■ **Text provided**
────────────────────

These are some of the reasons.

(11)(27)

Anonymous

Not sure all of this is true. Trainee salaries have changed a fair amount in the last 10 years.

Trainees at US firms are billed out, but so much is written off, and increasingly so, that trainees are becoming less valuable than they used to be. It does change at associate level though as clients are willing to pay for work carried out by qualified solicitors.

Not sure US firms attract ‘better talent’. Trainees at all good firms are pretty much capable of doing the tasks required of trainees. US firm trainees will probably get more responsibility, but they are not objectively ‘better’.

‘MC now pay 47-52k’ is not a reason for US firms to increase salaries. Until they feel they are losing out on candidates they’ll pay what the market dictates.

Davis Polk take on around 4 trainees per year. Not sure all US firms need to follow suit.

(6)(2)

Anonymous

A confident reply, but not one which matches my experience in a US firm as a trainee.

Realisation i.e. recovery for trainees is similar to junior associates. Realisation cannot be taken out of context to other factors like leverage. Basically realisation has more to do with sums quoted and every hour billed is still recovered, just that the firm may discount by x%. I know the legal press reported that some do not want to pay for trainees, but all of our clients do and when working on US matters we are billed as junior associates. We are also enabling associates and partners to bill more through some of our work. It’s really quite complicated and not easy to explain, but to say trainees don’t bring in the hundreds of thousands relative to their salaries is wrong.

Regarding talent, US firms want the best. Whether you think they are taking the best or not is up to you, but they want to take the best and want the best to be motivated to co.e to them. There are downsides; at some or most US firms you have to know you want a transactional seat as advisory is easier to qualify into in a UK firm. Davis Polk didn’t start its TC that long ago and my understanding was or is almost entirely transactional. There have to be incentives to want to do that over an MC training contract because smart people realise they’re going to be doing this for a long time.

(4)(5)

loljkm8

The level of your written English is very telling; you’ve not, nor ever will be, a US trainee/associate.

Come out to the regions, we’d be mildly happy to have you.

Anonymous

I assure you that I am. My writing above is decent bar the obvious typos from a phone’s autocorrect. I’m here only to see who has upped. No one outside law without internal training would know about some of the concepts mentioned above. You won’t even properly understand what leverage (an absolutely fundamental concept) means in the context of billing because I didn’t properly explain it. But if you, and others, know so much, I’d be interested to see what you guess.

────────────────────

■ **Exercise 1**
From the records, pull out the lines starting with the line containing "Task: Open the 情報のバックアップをとる理由 link" and going on through the end of the records, and repeat them exactly. Leave the pictures out of your answer.

A block of data:
────────────────────

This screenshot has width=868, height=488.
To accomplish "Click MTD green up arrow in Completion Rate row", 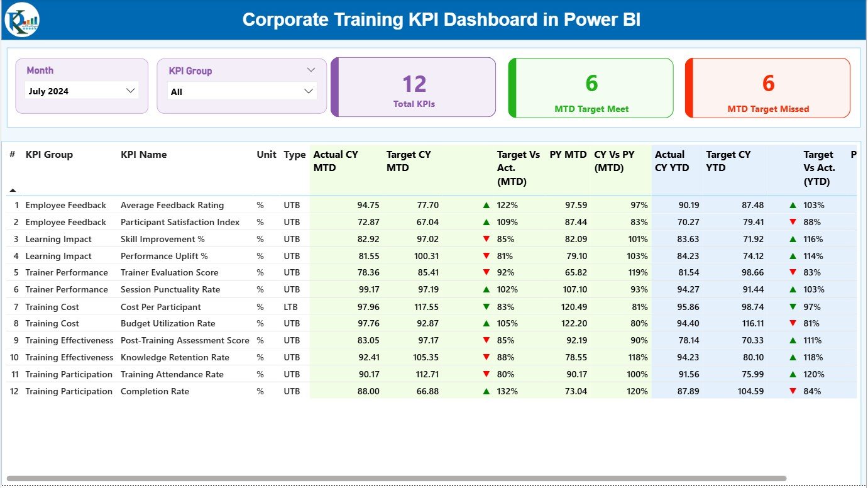I will pos(486,391).
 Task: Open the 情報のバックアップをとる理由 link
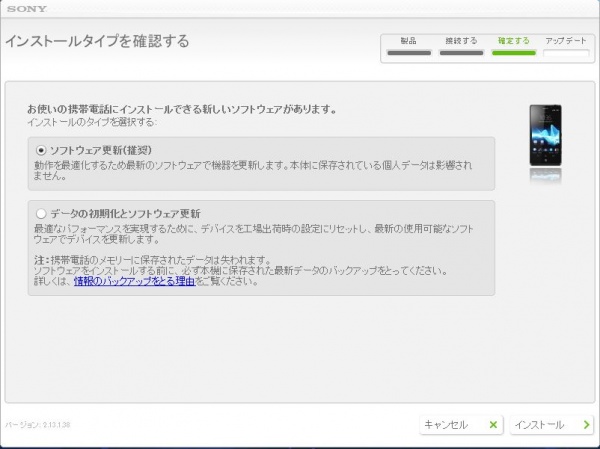(x=134, y=282)
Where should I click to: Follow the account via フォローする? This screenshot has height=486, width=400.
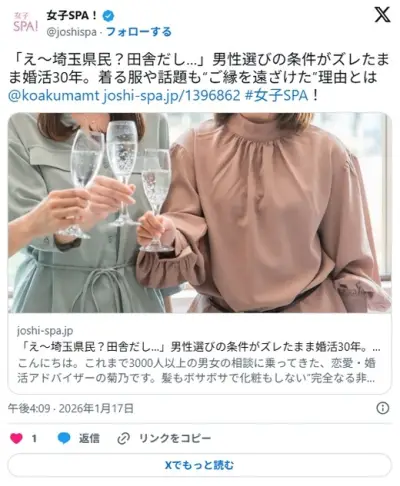pyautogui.click(x=139, y=32)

────────────────────

■ **Exercise 2**
Give the part of the forum thread on US firm trainees starting with "Regarding talent, US" and going on through "a long time." again, replacing "incentives" with "rewards".

■ **Finished answer 1**
 Task: Open the 情報のバックアップをとる理由 link
(x=134, y=282)
Where should I click to: Follow the account via フォローする? This screenshot has height=486, width=400.
pyautogui.click(x=139, y=32)

■ **Finished answer 2**
Regarding talent, US firms want the best. Whether you think they are taking the best or not is up to you, but they want to take the best and want the best to be motivated to co.e to them. There are downsides; at some or most US firms you have to know you want a transactional seat as advisory is easier to qualify into in a UK firm. Davis Polk didn’t start its TC that long ago and my understanding was or is almost entirely transactional. There have to be rewards to want to do that over an MC training contract because smart people realise they’re going to be doing this for a long time.